Kita tidak mengharapkan terjadinya kekerasan negara yang mengorbankan sesama WNI di Bumi Cenderawasih. Kita juga tidak menghendaki ada WNI yang bersedih dan menderita karena kekerasan yang dilakukan aparat keamanan. Kita tidak ingin melihat anggota TNI dan Polri terus-menerus dikenai sanksi, seperti pencopotan dari jabatan atau pemenjaraan, setiap kali melakukan kekerasan. Kita menginginkan Papua menjadi tanah damai, tanah yang bebas dari kekerasan negara. Bagaimana caranya menghentikan dan mencegah kekerasan negara di sana? Menurut saya, ini memerlukan suatu solusi jangka panjang.
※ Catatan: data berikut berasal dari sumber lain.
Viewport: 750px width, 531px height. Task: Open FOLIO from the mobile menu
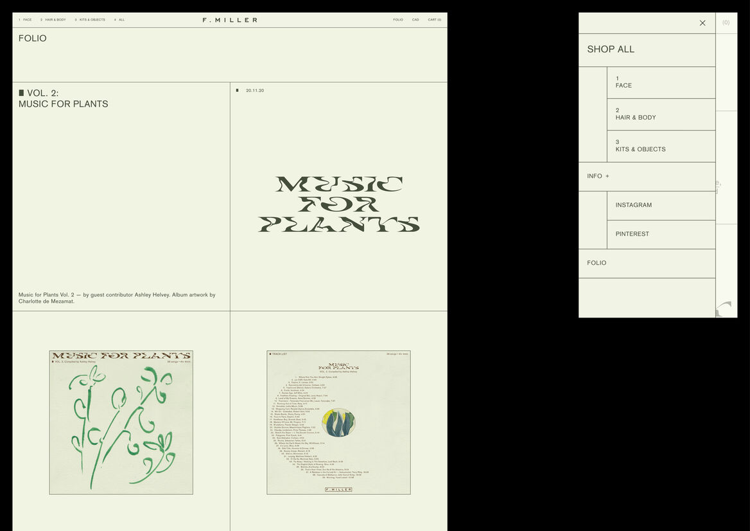597,263
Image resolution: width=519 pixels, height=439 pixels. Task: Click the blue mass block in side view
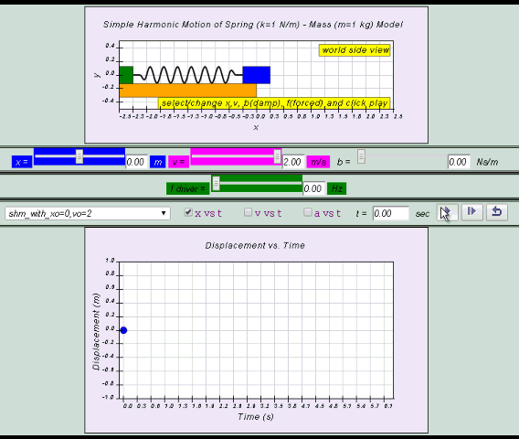pos(257,75)
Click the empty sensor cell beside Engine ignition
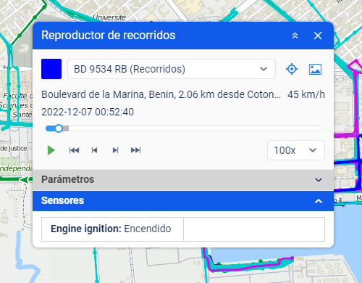The width and height of the screenshot is (362, 283). click(254, 229)
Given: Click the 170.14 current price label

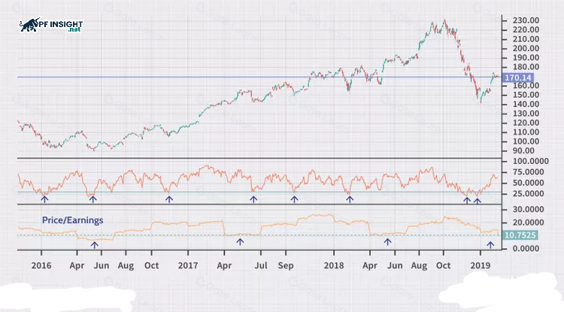Looking at the screenshot, I should pos(517,77).
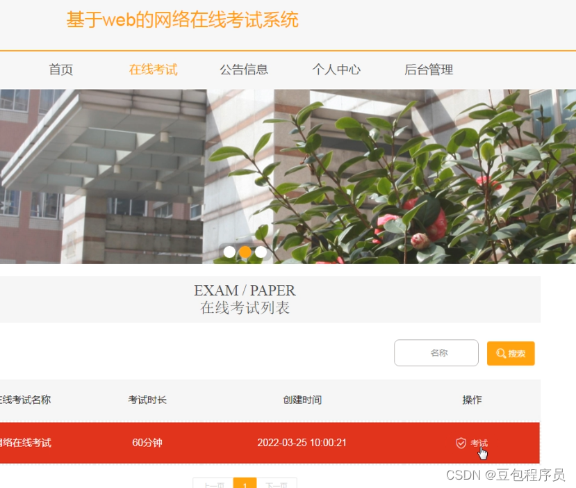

Pemerintah pusat, bukan pemerintah daerah, mesti mengambil inisiatif untuk memulai proses pembahasan solusi ini. Pemerintah adalah salah satu, bukan satu-satunya, pemangku kepentingan. Maka, ia perlu melibatkan pemangku kepentingan lain, seperti orang Papua yang hidup di kampung-kampung, orang Melayu yang hidup di Tanah Papua, anggota Tentara Pembebasan Nasional Papua Barat (TPN-PB) yang bergerilya di hutan, kelompok-kelompok perlawanan Papua yang kini bersatu dalam wadah United Liberation Movement for West Papua (ULMWP) yang aktif melakukan kegiatan diplomasi di luar negeri, pemerintah daerah, serta perusahaan multinasional dan domestik yang mengeksploitasi kekayaan alam di sana.
Setiap pemangku kepentingan perlu diberi ruang secukupnya untuk membahas dan merumuskan pendapat kolektifnya tentang jalan penghentian dan pencegahan kekerasan negara. Karena itu, keterlibatan semua pemangku kepentingan ini perlu dipersiapkan dengan baik. Guna menangani keseluruhan proses pembahasan hingga menghasilkan suatu kebijakan, Presiden Jokowi perlu mengangkat seorang pejabat tinggi sebagai person in charge. Dia ditugasi khusus untuk menyelesaikan konflik Papua, termasuk menghentikan dan mencegah kekerasan negara, dalam periode dua tahun mendatang.
Dia dapat membuka komunikasi politik dengan berbagai pihak. Dia mempersiapkan, merencanakan, dan merancang pertemuan bagi setiap pemangku kepentingan. Dengan demikian, solusi jangka panjang yang dihasilkan adalah suatu kebijakan yang dibahas dan disepakati oleh semua pemangku kepentingan. Kebijakan seperti itu, saya percaya, akan menghentikan dan mencegah kekerasan negara di Tanah Papua. Tanpa solusi jangka panjang, kekerasan negara akan terus terjadi sana.